I have exhibited my works in groups at All India Fine Arts and Craft Society (AIFACS) Delhi, Shimla, International Roerich Memorial Trust (IRMT), Kullu, Himachal Pradesh,  Khajuraho, Jaipur, Jammu and Gallery GIB in Japan. Few of my artwork is selected for All India Art Exhibition at Shimla and Jammu. Apart from exhibitions, my work is in private collections in India Germany and USA. I also attended several workshops. When working in a group we realise what we are good at and weak in?  This is how I realise the status of my work and subject as compared to others and how I can improve it.  It’s all about learning and giving the best. 

Through these exhibitions and workshop, I got an opportunity to explore different styles of art, interact with people from different regions and cultures which provides a platform to share different ideas and thoughts.  These exposures also give me a chance to roam around different places which gives the best experience while learning about the place, culture, tradition and its people. 

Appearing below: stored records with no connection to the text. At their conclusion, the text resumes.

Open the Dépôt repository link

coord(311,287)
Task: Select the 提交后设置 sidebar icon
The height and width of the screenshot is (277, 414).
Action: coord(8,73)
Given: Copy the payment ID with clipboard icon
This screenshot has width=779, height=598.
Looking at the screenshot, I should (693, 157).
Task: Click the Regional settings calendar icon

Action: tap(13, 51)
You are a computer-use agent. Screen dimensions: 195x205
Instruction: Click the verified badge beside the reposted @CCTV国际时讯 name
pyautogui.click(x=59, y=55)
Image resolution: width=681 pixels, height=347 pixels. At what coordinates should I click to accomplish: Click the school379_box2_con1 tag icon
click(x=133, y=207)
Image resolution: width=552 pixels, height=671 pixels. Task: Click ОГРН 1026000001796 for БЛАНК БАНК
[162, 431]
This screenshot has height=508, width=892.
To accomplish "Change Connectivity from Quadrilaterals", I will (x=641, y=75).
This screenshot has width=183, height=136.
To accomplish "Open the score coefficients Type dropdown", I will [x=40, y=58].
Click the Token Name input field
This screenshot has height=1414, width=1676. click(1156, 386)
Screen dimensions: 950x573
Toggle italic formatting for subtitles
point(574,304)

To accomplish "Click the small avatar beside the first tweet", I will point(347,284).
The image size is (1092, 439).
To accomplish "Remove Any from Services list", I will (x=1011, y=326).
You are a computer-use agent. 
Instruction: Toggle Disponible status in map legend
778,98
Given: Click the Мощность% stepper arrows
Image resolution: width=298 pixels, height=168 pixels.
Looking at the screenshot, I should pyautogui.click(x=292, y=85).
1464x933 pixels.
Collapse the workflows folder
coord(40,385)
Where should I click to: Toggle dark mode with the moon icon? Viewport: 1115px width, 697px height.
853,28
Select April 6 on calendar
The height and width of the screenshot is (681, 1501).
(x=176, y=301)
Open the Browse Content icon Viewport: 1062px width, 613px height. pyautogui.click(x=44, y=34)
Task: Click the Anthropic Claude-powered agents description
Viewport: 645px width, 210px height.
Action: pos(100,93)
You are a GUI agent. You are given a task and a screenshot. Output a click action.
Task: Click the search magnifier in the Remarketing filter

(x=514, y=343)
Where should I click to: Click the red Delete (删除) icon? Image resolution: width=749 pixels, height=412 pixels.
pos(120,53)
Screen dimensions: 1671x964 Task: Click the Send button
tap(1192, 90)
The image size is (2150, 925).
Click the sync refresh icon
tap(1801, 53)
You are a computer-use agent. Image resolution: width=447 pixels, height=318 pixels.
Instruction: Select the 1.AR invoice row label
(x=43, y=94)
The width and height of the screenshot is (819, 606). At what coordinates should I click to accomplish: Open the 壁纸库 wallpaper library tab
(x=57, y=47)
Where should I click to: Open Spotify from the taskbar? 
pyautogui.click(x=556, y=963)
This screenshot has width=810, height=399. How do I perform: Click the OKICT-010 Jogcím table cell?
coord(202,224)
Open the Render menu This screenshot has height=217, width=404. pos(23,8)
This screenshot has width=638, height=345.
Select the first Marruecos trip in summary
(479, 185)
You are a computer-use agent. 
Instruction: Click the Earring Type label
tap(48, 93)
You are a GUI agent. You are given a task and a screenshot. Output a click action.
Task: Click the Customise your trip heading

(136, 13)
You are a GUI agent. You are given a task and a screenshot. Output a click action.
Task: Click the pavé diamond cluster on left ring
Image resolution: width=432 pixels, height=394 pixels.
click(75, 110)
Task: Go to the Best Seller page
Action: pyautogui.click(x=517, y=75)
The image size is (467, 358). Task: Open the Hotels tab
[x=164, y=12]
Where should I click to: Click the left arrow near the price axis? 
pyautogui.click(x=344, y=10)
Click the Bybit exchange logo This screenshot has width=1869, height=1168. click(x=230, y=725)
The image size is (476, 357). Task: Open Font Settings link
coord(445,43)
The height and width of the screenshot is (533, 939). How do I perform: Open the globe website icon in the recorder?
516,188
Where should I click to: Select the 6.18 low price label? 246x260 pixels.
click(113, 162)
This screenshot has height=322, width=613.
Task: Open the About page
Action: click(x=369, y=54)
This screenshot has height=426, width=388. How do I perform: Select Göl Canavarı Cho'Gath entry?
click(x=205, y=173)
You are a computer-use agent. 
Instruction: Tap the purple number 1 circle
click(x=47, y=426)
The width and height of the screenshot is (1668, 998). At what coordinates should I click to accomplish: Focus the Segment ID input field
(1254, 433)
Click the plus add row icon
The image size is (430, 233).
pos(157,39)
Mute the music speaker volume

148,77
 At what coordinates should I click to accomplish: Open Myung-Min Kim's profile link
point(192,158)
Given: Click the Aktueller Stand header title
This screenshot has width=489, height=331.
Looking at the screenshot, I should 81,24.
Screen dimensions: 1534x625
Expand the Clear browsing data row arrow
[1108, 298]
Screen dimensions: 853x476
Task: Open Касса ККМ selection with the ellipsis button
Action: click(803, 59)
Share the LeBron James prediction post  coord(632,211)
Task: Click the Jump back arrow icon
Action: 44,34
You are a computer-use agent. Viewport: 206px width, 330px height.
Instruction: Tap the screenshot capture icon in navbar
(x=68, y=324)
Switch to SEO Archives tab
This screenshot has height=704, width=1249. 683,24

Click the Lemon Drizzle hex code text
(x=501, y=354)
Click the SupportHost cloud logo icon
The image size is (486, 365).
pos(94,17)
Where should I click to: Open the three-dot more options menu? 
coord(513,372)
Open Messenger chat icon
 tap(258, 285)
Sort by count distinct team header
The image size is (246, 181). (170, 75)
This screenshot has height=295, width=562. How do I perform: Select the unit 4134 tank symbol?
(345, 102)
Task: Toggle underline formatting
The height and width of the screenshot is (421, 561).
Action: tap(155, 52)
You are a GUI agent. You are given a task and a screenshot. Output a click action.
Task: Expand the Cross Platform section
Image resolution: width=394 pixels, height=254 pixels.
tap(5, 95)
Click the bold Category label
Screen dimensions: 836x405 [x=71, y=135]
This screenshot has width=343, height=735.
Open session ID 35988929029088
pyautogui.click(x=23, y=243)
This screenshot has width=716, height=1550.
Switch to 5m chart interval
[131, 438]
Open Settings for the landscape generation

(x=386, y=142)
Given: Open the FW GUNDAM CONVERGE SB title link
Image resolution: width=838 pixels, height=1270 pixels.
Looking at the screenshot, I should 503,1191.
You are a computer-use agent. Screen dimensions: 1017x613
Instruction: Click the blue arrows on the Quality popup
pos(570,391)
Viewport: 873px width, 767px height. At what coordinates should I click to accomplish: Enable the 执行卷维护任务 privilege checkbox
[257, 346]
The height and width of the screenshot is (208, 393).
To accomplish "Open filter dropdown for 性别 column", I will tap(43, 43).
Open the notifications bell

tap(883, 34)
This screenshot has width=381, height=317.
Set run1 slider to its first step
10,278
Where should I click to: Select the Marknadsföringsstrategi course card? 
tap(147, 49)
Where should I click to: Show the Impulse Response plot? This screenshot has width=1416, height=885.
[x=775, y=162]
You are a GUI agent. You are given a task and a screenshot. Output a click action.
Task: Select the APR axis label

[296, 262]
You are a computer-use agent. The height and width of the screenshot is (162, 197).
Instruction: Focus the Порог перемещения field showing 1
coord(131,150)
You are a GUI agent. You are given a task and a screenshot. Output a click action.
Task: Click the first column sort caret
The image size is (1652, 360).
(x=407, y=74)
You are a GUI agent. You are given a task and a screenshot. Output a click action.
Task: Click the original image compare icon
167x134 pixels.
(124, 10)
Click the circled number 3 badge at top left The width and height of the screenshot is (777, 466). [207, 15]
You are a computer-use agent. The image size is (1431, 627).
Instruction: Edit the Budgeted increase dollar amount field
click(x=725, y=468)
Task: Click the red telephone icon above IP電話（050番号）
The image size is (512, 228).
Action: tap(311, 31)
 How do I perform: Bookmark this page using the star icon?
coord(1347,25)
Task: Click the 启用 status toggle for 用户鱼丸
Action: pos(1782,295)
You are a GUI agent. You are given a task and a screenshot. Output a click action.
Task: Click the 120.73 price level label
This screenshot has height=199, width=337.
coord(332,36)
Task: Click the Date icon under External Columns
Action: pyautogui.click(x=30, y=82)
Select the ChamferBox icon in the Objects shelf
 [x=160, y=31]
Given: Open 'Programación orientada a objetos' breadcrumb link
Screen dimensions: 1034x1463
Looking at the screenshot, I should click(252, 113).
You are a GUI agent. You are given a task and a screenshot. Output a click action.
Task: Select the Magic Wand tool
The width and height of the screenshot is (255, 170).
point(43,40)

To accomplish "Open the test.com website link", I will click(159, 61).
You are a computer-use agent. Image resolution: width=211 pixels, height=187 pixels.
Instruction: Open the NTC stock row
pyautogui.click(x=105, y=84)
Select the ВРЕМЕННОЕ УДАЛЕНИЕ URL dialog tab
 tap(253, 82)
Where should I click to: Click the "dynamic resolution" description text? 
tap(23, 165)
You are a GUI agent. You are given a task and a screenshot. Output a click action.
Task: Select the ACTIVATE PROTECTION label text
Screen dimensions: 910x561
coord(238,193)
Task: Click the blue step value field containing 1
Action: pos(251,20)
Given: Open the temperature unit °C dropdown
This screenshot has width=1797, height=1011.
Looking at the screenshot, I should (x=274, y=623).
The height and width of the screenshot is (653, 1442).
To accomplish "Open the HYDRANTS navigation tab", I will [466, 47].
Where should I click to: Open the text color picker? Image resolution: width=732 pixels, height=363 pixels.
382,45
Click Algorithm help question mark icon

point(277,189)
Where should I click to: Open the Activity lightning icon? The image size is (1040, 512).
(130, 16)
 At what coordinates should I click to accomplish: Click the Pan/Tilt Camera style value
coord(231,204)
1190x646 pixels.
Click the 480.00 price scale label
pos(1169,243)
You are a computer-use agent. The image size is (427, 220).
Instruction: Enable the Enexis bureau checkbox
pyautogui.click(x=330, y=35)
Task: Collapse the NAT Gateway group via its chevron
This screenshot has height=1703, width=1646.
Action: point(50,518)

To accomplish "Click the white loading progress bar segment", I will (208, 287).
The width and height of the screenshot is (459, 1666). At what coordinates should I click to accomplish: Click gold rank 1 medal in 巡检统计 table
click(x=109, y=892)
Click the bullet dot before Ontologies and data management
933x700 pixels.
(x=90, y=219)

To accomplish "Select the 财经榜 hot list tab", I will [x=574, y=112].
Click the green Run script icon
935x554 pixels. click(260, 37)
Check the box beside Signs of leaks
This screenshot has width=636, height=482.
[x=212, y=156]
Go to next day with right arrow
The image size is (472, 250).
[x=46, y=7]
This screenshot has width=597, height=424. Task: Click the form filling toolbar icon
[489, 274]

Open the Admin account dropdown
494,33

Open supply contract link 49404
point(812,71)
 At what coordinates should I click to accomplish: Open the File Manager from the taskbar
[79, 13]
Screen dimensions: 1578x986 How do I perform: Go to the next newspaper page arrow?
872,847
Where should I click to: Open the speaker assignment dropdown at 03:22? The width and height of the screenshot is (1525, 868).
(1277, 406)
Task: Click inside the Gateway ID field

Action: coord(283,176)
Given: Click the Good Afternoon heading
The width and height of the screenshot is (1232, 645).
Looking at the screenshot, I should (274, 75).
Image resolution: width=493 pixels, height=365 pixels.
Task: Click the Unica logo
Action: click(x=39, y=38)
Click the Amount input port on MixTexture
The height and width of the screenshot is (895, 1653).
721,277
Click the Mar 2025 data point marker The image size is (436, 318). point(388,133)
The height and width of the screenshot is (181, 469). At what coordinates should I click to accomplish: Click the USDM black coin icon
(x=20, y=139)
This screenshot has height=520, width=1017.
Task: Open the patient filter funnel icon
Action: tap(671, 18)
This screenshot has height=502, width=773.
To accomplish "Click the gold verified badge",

Q. Tell us about your process of making the paintings?

First is choosing a sheet when working with watercolour, I mostly use Waterford and Fabriano.  Sometimes, I wet the sheet before drawing. Then I choose a subject, prepare the colours that represent the subject which gives depth to it. While painting a portrait of a local person I have to get that local texture. As in watercolour, there is two technique wet on wet and wet on dry, I use both accordingly, rest is just playing with watercolour.

Q. What style of art would you classify your work and on which medium you work?

I would call my style figurative and portraiture. I love working with watercolour apart from trying other medium as well. What I paint or draw is always related to Ladakh or Buddhism. As an artist, I draw inspiration from our little universe Ladakh, its people and their lives. Portraying the raw beauty, purity, innocence and piousness of our people had been my favourite. I feel Ladakh is called heaven not just because of beautiful landscapes and historic monument but of the people who live here and their loving nature.

Q. What are the differences you see in artworks of then and now?

The difference in artworks of then and now is that earlier it was purer, more like meditation, devoted and less commercial. And now it’s little more commercial. 
Traditional art in Ladakh is degrading; we are losing our art to machines and outer tradition. Earlier most of the things in a house from spoons to pillars, walls, lamps, and doors were handcrafted and designed traditionally which is now can be seen in museums and heritage. 

Q. What is your advice to a new artist? Do we have a scope in this field?

Art is no less than meditation. When you paint you get the inner joy and satisfaction. With art, you express yourself and also earn from it. Paint what interest you and seek validation from inside.

Yes, we have a scope in this field. If you work there is scope in rarest of rare subjects, but if you don’t then there is no scope in any field. 

Message to the reader

“Art is an integral part of our culture. From the making of our traditional attire to jewellery, local cuisines to folk song and dance, thanka painting to building monasteries are all art which involves our emotions, ideas and much more. Art surrounds life, it’s not a new subject, it’s the most basic and common thing we share.”